3. Aging, plasticity, and regeneration: Aging leads to reduced plasticity and impaired proteostasis. ApoE4 is the major risk factor for late-onset AD. Much attention has been focused on the tendency of ApoE to promote Aβ aggregation and accumulation; however, ApoE4 is equally notable because it leads to reduced plasticity and regeneration.
4. Inflammation: Neurodegeneration and aging both stimulate strong inflammatory responses.
Frank dementia occurs late in the disease course at a point when all four factors are impacting on the brain and have impacted on the brain for years. Statins are outstanding medications that can prevent further cardiovascular damage and even improve cardiovascular function but are not regenerative medicines. Statins are unable to restore the function of an end-organ tissue back to the function before cardiovascular disease was present. By analogy, if dementia results from long-term cardiovascular disease, then statins might be unable to benefit subjects once overt dementia is apparent. The window of opportunity for statins might require treatment beginning at mid-life, when statin treament can function as a protective factor rather than as a treatment for subjects with dementia. The same set of considerations might apply to anti-amyloid strategies because Aβ accumulation also occurs over a long time frame.
Most clinical trial designs focus on subjects who already have dementia, which represents a late stage in disease if we consider dementia to be analogous to end-organ disease. If dementia results from the interaction of these four factors, then treatment strategies might need to target each factor to be effective. Treatments will need to prevent further damage by inhibiting cardiovascular disease and increasing cerebral blood flow. In this context, medicines such as angiotensin receptor blockers might be useful because they appear to particularly benefit those suffering from dementia [16
At the same time, treatments will need to reduce the ongoing toxicity resulting from the presence of protein aggregates, including Aβ, tau, and other proteins.
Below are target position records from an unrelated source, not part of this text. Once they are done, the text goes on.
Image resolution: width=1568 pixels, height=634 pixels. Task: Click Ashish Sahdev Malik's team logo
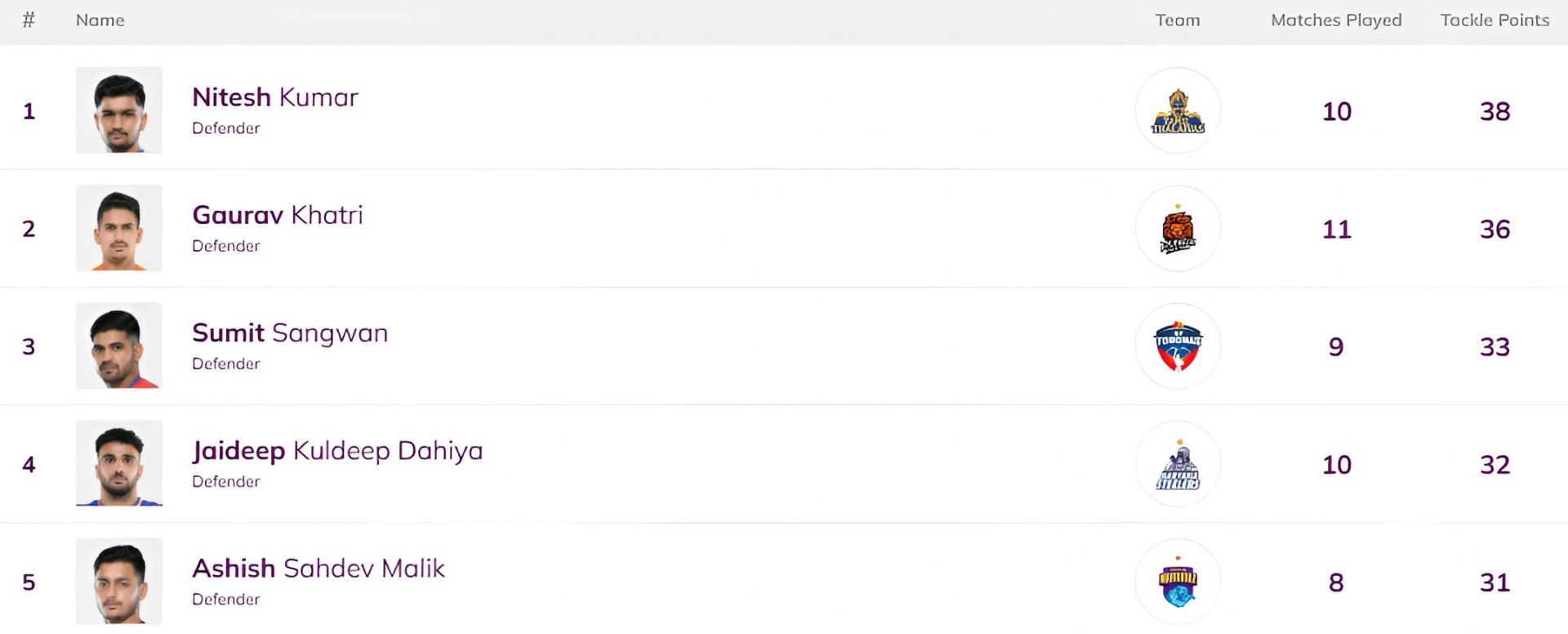(1178, 582)
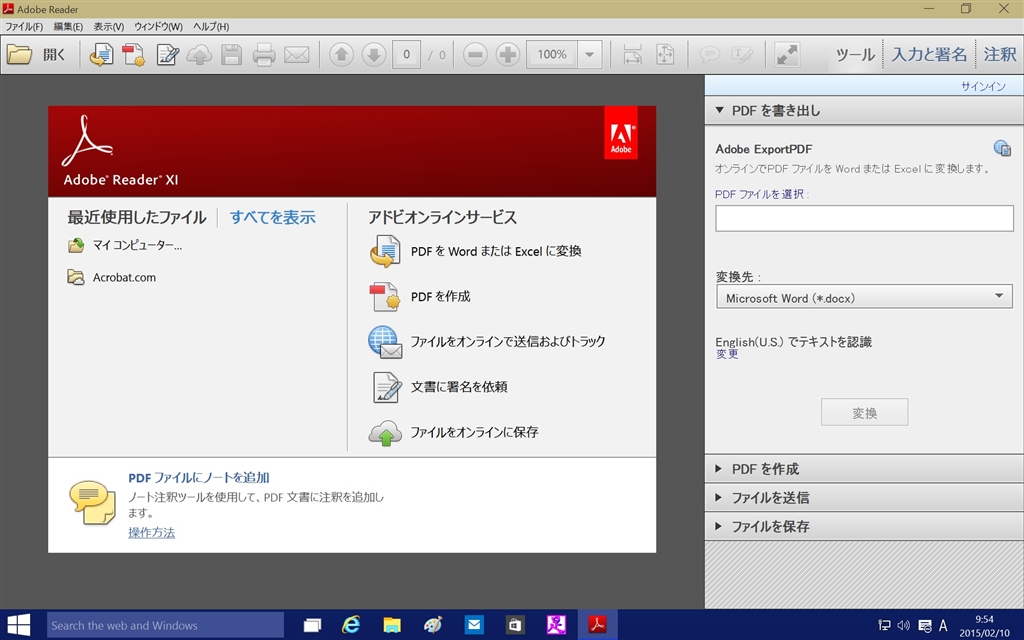Click the zoom in plus icon
The image size is (1024, 640).
tap(508, 55)
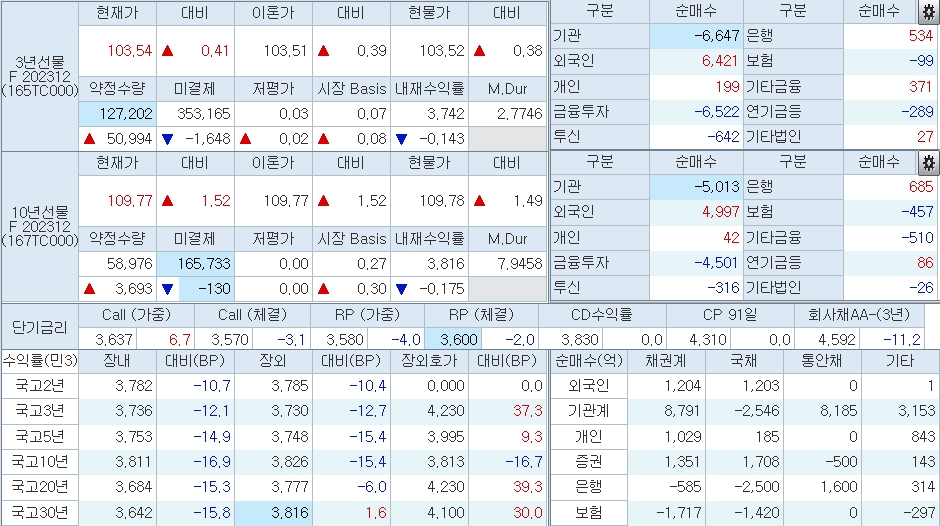The image size is (940, 526).
Task: Select the 10년선물 F 202312 contract label
Action: (x=39, y=226)
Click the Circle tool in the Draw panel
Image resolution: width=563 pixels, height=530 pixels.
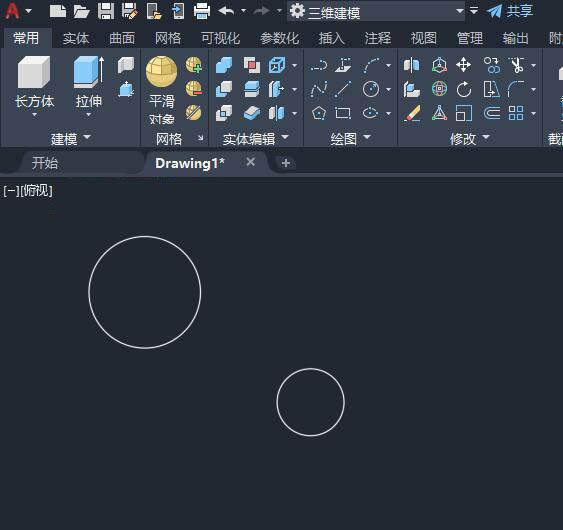click(371, 89)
Increasing data suggest that multiple pathological proteins in addition to Aβ are secreted in AD; these proteins include oligomeric forms of tau and perhaps α-synuclein. Thus, although anti-amyloid antibody therapy has yet to show promise, concurrent administration of antibodies against oligomeric Aβ and tau might be effective. The associated inflammation will need to be dampened. Non-steroidal anti-inflammatory drugs could be helpful, but novel anti-inflammatory drugs, termed resolvins, might prove even more effective [17
]. Finally, the underlying deficits in regeneration, resulting from aging and ApoE4, will need to be addressed. Whether SirT1 agonists, such as resveratrol or its analogues, will prove effective in the brain remains to be determined. The only therapeutic targets that might actually lead to a dramatic improvement in subjects with dementia are those targeting regeneration and plasticity, because only those therapies would elicit an actively beneficial response in older patients.